======== STORED RECORDS ========

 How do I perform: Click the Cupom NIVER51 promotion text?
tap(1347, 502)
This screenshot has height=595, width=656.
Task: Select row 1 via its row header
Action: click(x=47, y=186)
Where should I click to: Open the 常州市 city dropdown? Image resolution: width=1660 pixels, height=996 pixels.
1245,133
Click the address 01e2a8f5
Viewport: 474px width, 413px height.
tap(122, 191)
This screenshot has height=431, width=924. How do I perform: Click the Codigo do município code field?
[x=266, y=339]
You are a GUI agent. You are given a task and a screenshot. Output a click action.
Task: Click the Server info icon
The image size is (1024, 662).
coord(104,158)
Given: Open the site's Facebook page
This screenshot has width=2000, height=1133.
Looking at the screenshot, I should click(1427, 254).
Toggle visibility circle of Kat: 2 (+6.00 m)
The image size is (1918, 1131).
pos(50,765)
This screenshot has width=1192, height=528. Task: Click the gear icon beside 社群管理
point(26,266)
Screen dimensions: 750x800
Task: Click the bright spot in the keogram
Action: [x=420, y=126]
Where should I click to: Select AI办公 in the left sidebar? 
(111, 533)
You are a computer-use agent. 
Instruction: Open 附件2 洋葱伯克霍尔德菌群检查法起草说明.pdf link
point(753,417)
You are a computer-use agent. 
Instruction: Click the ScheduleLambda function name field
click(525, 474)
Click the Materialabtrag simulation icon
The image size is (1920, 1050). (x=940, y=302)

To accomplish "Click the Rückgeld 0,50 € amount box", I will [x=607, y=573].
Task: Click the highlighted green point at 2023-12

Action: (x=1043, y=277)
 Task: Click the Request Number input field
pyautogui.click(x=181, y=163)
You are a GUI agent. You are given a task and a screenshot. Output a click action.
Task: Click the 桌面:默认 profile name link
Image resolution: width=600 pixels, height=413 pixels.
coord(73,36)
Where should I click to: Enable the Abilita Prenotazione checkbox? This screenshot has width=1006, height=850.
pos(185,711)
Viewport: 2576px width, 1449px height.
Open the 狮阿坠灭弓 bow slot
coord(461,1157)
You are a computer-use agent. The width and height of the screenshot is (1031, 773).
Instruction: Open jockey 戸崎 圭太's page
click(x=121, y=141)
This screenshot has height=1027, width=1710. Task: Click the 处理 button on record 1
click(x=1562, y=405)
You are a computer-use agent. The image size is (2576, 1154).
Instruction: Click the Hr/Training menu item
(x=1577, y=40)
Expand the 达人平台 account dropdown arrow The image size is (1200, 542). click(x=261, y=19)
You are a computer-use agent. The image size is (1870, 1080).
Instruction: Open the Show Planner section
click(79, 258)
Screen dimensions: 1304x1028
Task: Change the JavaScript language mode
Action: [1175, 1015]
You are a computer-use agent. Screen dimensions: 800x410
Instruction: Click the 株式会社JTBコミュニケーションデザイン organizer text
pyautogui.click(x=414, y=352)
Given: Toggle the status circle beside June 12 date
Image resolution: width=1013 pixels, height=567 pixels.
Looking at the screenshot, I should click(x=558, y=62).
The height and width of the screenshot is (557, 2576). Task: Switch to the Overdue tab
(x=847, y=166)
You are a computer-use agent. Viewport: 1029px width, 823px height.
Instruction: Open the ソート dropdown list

========

» SHORT EXERCISE
In the lines from the one containing "Click the Materialabtrag simulation icon" up to and including the one containing "coord(461,1157)", rename "Request Number" to "Order Number". Write out only those lines, with nothing else changed.

» IN RESPONSE
Click the Materialabtrag simulation icon
The image size is (1920, 1050). (x=940, y=302)

To accomplish "Click the Rückgeld 0,50 € amount box", I will [x=607, y=573].
Task: Click the highlighted green point at 2023-12

Action: (x=1043, y=277)
 Task: Click the Order Number input field
pyautogui.click(x=181, y=163)
You are a GUI agent. You are given a task and a screenshot. Output a click action.
Task: Click the 桌面:默认 profile name link
Image resolution: width=600 pixels, height=413 pixels.
coord(73,36)
Where should I click to: Enable the Abilita Prenotazione checkbox? This screenshot has width=1006, height=850.
pos(185,711)
Viewport: 2576px width, 1449px height.
Open the 狮阿坠灭弓 bow slot
coord(461,1157)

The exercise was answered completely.